The
Challenges of Creating Learning Goals and Objectives
Author: Santosh Kumar Biswa,
Sr. Teacher, Damphu CS, Tsirang, Bhutan
Defining
goals and objectives is the most important aspect of instructional design
(Brown, and Green, 2016). However, teachers face various challenges due to many
factors in the school, especially while designing their learning goals and
objectives. The challenges usually come from both educational and
non-educational factors due to the influence of politics, institutional traditions,
and the cultural atmosphere of the learning environment. They are described as
“outside factors.” Moreover, teachers are interfered with a lot in the school
due to various reasons in which they undergo challenges while designing the
goals and objectives because they become helpless when the instructions come
from the top. This discussion discusses
how politics, institutional traditions, and the cultural atmosphere of the
learning environment influence the way I follow to develop instructional goals
and objectives.
How
the traditions, politics, and predilections of my school have influenced the
instructional goals and objectives development process.
All teachers
are guided by their own learning goals and objectives designed by them based on
the national curriculum. But things don’t happen in the manner they should be
dealt with when its implementation process is the concern. Various factors due
to the school’s influence change the way we design the goals and objectives.

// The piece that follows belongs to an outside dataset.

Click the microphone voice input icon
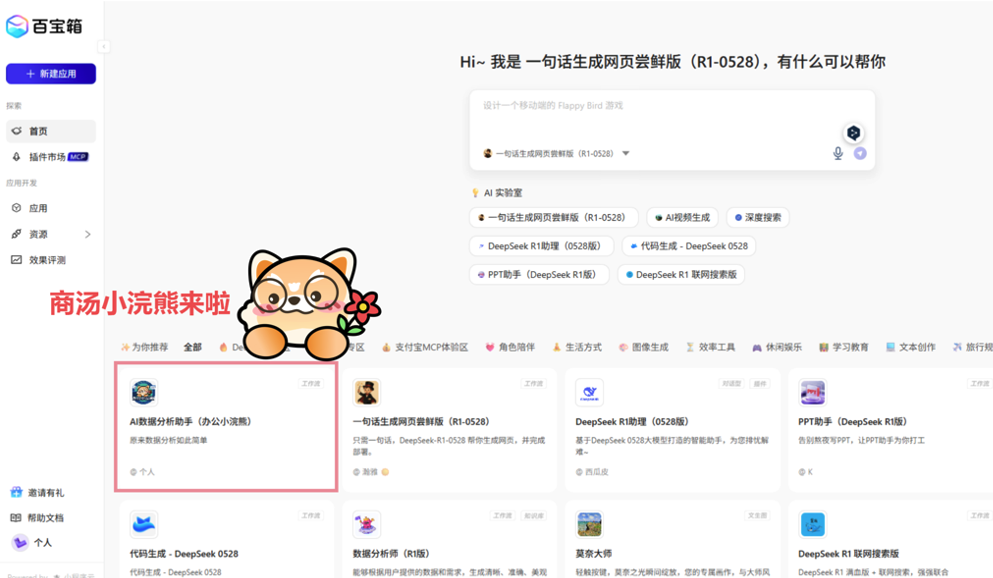Viewport: 993px width, 578px height. coord(838,153)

Teachers are often dependent on the expectations of the school.
I teach
English in class XII, and my school always expects class XII teachers to
maintain the school’s tradition of attaining top ten positions nationwide. In
doing so, we are asked to drill our students in the class and through extra
coaching classes, which are purely teacher-centered teaching. On the other
hand, students are habituated to the spoon-feeding system of learning, and they
are too dependent on their teacher. However, our curriculum expects us to
follow process learning whereby a learning-by-doing approach should be followed
while teaching in the classroom, and students are expected to explore with the
use of technology, collaborate with their peers, and learn. In aligning my
learning goals and objectives with the school’s expectations of the national
curriculum, I tried to engage my students through group activities and
research-based learning to teach Shakespeare’s ‘The Merchant of Venice’ (A part
of class XII text) because my goal was to build their confidence in
understanding the text critically and contextualize the theme presented. I
found that students were reluctant to do the given task and were expecting me
to explain the text line by line, and that made me disappointed. I didn’t have
any choice other than to explain them at the end. Finally, although my predilection
was for good literature learning, later, I realized that I ended up following
the goal of the school and students, which wasn’t mine. Thus, Brown and Green
(2016) pointed out that preparing goals for any instructional design process
depends on the tradition, politics, and predilections that school policymakers
have.
How
can I be certain that my learning goals and objectives match the instructional
intent, regardless of the school’s influence?
We use
learning objectives differently with the focus on attaining various long-term
instructional goals that are related to learning progressions, sequencing the
academic expectations to meet the various developmental stages, ages, or grade levels
of our students in a structured manner (EdGlossary, 2014).
Regardless
of my school’s influence, I try to align my learning goals and objectives as
per the curriculum that is based on the process of learning, and I every time
engage my students through collaborative learning so that I can match the
instructions intended. But I also try my best to infuse whatsoever the school
wishes me to do alone with my learning goals and objectives that the curriculum
set. I feel that the national goal of education is more important than the goal
set by the school because the national curriculum aims based on what the
students should be learning exactly to make them completely human, not like the
school influences that aim for their fame alone targeted upon only a few
performing students. I look at curriculum as an instrument to achieve
educational goals in the interest of my country, not in the interest of my
school alone (ChalkyPapers, 2022). Education should aim for the development of
students, not the school alone. It means that my learning goals are free from
outside influence, although I try hard to meet the intended goal of the school.
Any forms of
goals and objectives that we design for our students should not be based on
what our school plans to do but should be based on what we want our students to
be capable of doing things after we teach them so that from the learning
activities, they form the new knowledge to better their lives (Beathe, 2005).
The world is being ruled by digital technology nowadays and the purpose of
education should be based on the present needs, something that must train our
students to be quick like the computer, making them creative and effective
thinkers so that they become more efficient and can achieve the legitimate goals
of their life.
References
Beathe, J. (2005). Setting Goals and Objectives.
https://uk.sagepub.com/sites/default/files/upm-binaries/4931_Moore_Chapter_3.pdf
Brown, A. H. & Green, T. D. (2016). The
essentials of instructional design: Connecting fundamental principles with
process and practice. Routledge.
https://ikhsanaira.files.wordpress.com/2016/05/the-essential-of-instructional-design.pdf
ChalkyPapers. (2022). Curriculum Design and
Educational Goals & Pressures.
https://chalkypapers.com/curriculum-design-and-educational-goals-and-amp-pressures/
EdGlossary. (2014). Learning Objectives.